Simulation results consistently validate the analytic models. The system’s Pareto frontier, derived over resource allocation policies, displays clear trade-offs between AoA and CoMA, revealing differentiated strategies’ clear superiority compared to undifferentiated baselines.

Theoretical and Practical Implications

This work provides a robust compositional framework for semantics-aware communication and computation co-design in WNCS under strict resource constraints. By integrating semantic-awareness directly into both metrics and resource scheduling mechanisms, it rigorously demonstrates that differentiated allocation policies are both necessary and sufficient for meeting heterogeneous QoS (timeliness, reliability) requirements in real-time multi-task control. The analytic reduction to multirate loss systems, together with resource admission mechanisms, offers a pathway to scalable deployment in complex industrial and safety-critical automation contexts.

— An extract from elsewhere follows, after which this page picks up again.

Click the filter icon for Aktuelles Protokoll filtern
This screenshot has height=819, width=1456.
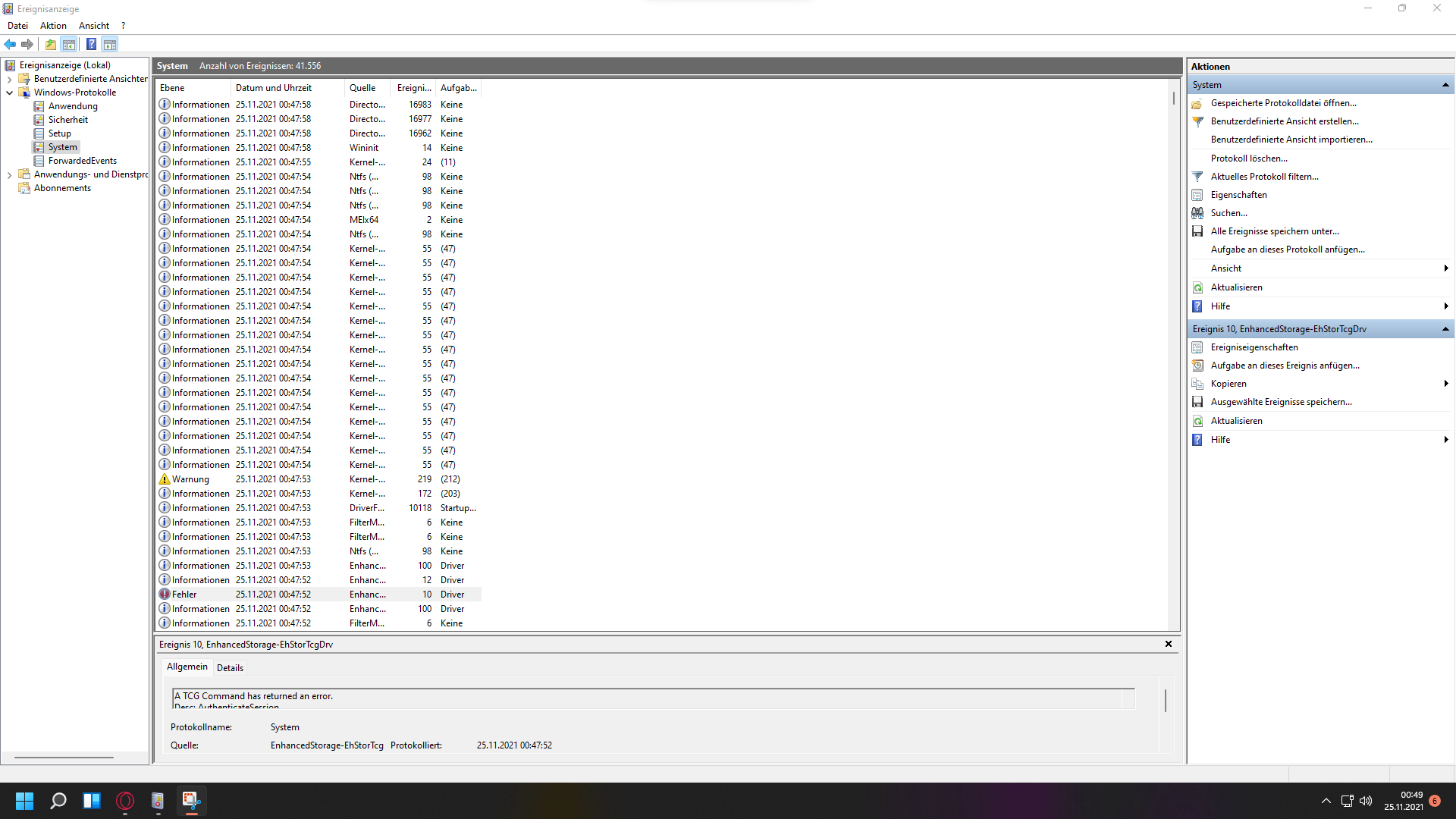coord(1197,177)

The findings also highlight key theoretical insights:

  • Departures from memoryless service fundamentally alter state-space dimensionality and thus analytic complexity.
  • Upper-bounding exact models using random-service and continuous-time approximations is justified for broad operating regions, facilitating tractable closed-form design.
  • Non-preemptive semantics-driven admission is essential for ultra-reliable low-latency (URLLC) regimes.

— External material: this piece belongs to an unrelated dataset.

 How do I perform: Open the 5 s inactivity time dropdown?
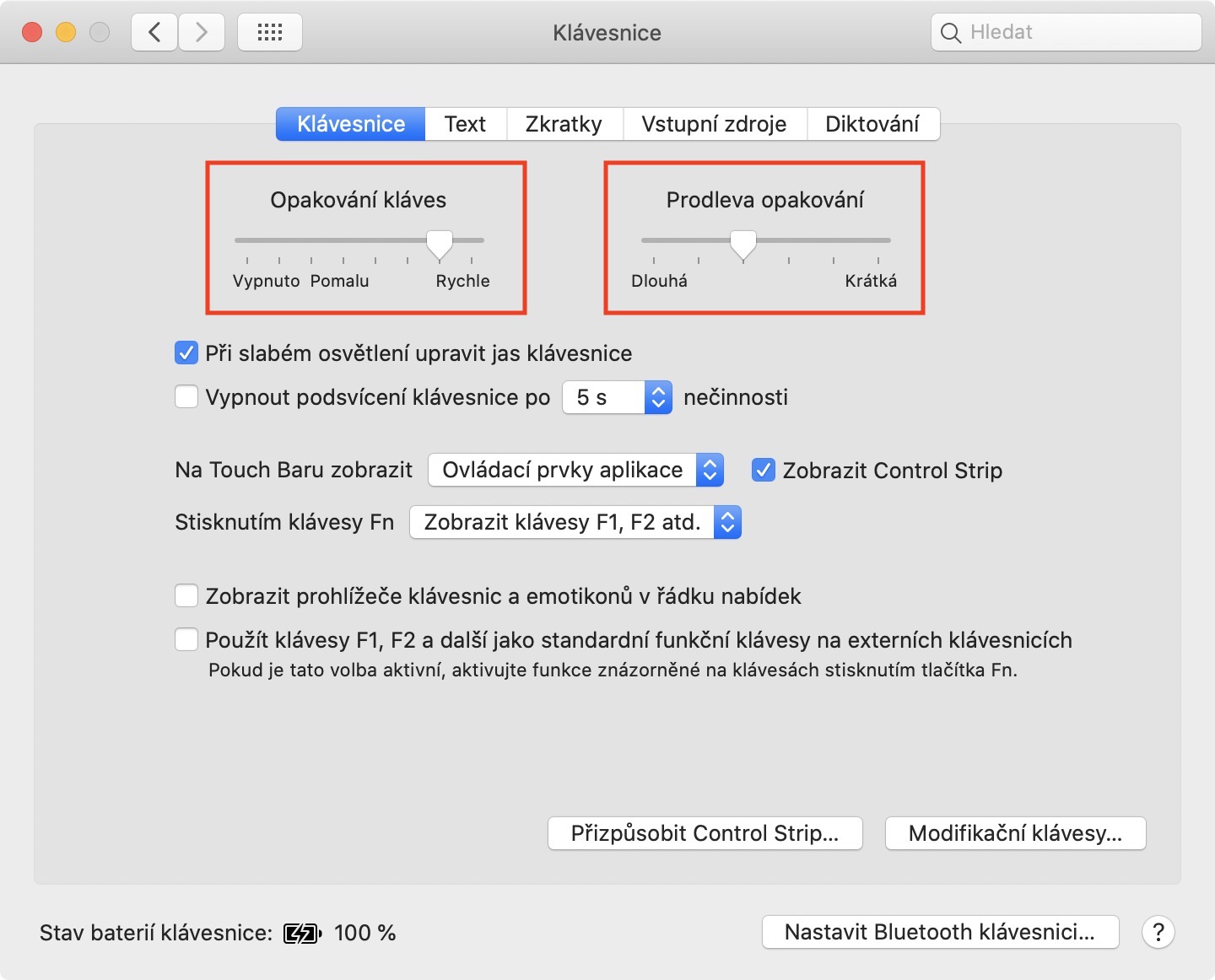coord(617,397)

Future developments may leverage these models for adaptive online scheduling, RL-driven policy synthesis under non-stationary traffic, and further exploration of the control-theoretic stability boundaries under semantics-aware perception and actuation.

Conclusion

This paper delivers a rigorous semantics-aware optimization framework for WNCS, underpinned by exact multi-class multi-server queueing models and validated optimization of actuation freshness and reliability metrics. Differentiated resource allocation, grounded in semantic utility, is analytically and empirically shown to be necessary for the reliable operation of resource-constrained, real-time control systems. The joint modeling and optimization approach sets new standards for integrating communication, computation, and semantics in the design of ultra-reliable, low-latency cyber-physical systems (2605.09095).